In Conrad's Heart of Darkness, what does the title suggest, and where is the "darkness"?
Darkness is one of the most prominent elements in Conrad's famous novella. There are many ways that darkness can be interpreted. Here are two possibilities:
1. Darkness as lack of knowledge - In Heart of Darkness, the protagonist and storyteller, Marlowe, went to Africa in a fog of ignorance. He really had no idea what to expect and indeed saw it as an exploration into a "blank space," when looking at a map. The Europeans who were sent there did not know or actively ignored what was happening in Africa. Conrad illustrates this part of the "dark continent" by his descriptions of the jungles. He says, in describing his initial impressions, that "the best way I can explain it to you is by saying that for a second or two I felt as though instead of goig to the centre of a continent I were about to set off for the centre of the earth." Marlowe's comment illustrates how he didn't know what lay beyond the thick trees on the banks of the Congo river.
2. Darkness as imperialism and selfishness. Kurtz is a wonderful representative of the result of the rush for ivory. He is absolutely devoured by Africa and his greed for its ivory. When he dies in the end, he speaks of "the horror, the horror," which in some circles is interpreted as his untimely epiphany that he's been overcome by these powers. Marlowe describes Kurtz's end:
He had something to say. He said it. Since I had peeped over the edge myself, I understand better the meaning of his stare that could not see the flame of the candle but was wide enough to embrace the whole universe, piercing enough to penetrate all the hearts that beat in the darkness.
Marlowe was able to stop himself before succumbing to the darkness. Kurtz was not. Here's, he's describing Kurtz's inability to come back from the edge. The dark powers of imperialism have taken over his life and he ultimately is killed by it.
What is the significance of the title in Heart of Darkness?
Joseph Conrad’s novella Heart of Darkness has a title with a double meaning. The title refers to the Congo, or the interior of Africa. Also, the title refers to the primitive nature present within each human.
During the time period of the novella, the continent of Africa (referred to as the Dark Continent) was still being explored by Westerners, and many of the heart, or inner, portions of the continent contained tribes and cultures unseen by Westerners previously.
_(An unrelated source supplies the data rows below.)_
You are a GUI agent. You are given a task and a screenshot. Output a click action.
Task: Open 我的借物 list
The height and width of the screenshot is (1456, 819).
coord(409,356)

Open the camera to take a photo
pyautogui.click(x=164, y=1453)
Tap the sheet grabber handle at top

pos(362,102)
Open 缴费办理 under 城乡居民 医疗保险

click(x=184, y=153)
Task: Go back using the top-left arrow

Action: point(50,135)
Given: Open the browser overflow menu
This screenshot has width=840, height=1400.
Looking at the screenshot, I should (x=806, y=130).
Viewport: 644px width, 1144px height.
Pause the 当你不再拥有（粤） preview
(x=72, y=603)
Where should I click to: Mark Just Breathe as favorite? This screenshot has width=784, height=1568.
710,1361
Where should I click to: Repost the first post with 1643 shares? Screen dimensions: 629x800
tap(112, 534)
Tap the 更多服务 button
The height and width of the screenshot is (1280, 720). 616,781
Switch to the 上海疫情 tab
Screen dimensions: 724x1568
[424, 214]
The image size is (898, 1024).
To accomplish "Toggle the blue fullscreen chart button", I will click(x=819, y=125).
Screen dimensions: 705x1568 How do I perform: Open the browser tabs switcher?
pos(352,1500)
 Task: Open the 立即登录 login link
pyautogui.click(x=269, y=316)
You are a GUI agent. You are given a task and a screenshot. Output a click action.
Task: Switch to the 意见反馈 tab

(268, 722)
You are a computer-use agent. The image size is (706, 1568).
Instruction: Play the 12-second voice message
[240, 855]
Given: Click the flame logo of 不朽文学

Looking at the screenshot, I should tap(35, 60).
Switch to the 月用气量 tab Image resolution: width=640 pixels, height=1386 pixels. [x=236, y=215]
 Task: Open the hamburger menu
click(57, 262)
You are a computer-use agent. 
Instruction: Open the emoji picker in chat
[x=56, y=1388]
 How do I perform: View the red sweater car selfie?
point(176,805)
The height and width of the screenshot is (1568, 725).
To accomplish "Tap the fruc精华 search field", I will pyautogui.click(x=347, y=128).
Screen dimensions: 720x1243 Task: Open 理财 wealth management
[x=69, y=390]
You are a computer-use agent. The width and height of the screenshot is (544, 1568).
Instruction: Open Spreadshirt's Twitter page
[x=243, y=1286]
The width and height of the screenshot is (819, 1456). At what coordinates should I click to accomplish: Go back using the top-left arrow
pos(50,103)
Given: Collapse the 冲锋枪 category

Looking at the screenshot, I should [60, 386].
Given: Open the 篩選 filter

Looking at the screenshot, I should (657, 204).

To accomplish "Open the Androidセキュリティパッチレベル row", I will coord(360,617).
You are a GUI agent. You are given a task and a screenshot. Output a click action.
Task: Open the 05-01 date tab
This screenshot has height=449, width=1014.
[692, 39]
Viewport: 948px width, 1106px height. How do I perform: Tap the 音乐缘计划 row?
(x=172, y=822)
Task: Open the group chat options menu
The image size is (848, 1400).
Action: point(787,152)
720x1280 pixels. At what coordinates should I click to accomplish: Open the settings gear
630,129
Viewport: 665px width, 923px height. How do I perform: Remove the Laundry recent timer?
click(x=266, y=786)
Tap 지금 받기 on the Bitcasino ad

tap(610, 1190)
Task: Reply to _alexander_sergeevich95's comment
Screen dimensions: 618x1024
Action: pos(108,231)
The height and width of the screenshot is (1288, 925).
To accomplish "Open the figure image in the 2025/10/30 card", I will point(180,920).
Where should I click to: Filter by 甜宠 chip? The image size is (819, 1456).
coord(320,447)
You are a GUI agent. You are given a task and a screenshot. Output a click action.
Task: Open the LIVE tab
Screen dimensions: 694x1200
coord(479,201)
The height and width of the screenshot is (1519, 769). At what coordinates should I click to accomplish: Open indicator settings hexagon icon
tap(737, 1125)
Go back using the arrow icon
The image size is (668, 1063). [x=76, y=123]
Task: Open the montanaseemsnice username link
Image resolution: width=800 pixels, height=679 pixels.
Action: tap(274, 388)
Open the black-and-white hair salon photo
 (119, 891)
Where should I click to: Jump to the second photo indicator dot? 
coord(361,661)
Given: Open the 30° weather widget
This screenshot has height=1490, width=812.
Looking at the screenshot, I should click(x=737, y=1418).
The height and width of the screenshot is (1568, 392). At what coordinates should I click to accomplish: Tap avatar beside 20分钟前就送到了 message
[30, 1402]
The title refers to this darkness, or unknown, present in the heart of Africa in the form of the people and cultures which inhabit it. Kurtz eventually becomes one of the “savages” who live in the heart of darkness.
The physical scenery, specifically the silence on the river Congo, the fog, and the dense jungle hiding the natives add to the idea of the heart of darkness.
This title also refers to the darkness within each human, and the journey associated with exploring the innermost thoughts, feelings, and motivations. Kurtz intended to travel into the heart of darkness and bring civility to the natives, but when he got there, his own heart of darkness took control and he became one of the savages. Kurtz’s heart of darkness took control over of his life. Marlow explores his heart of darkness as well but is able to control his morality and spirituality and return to civilization.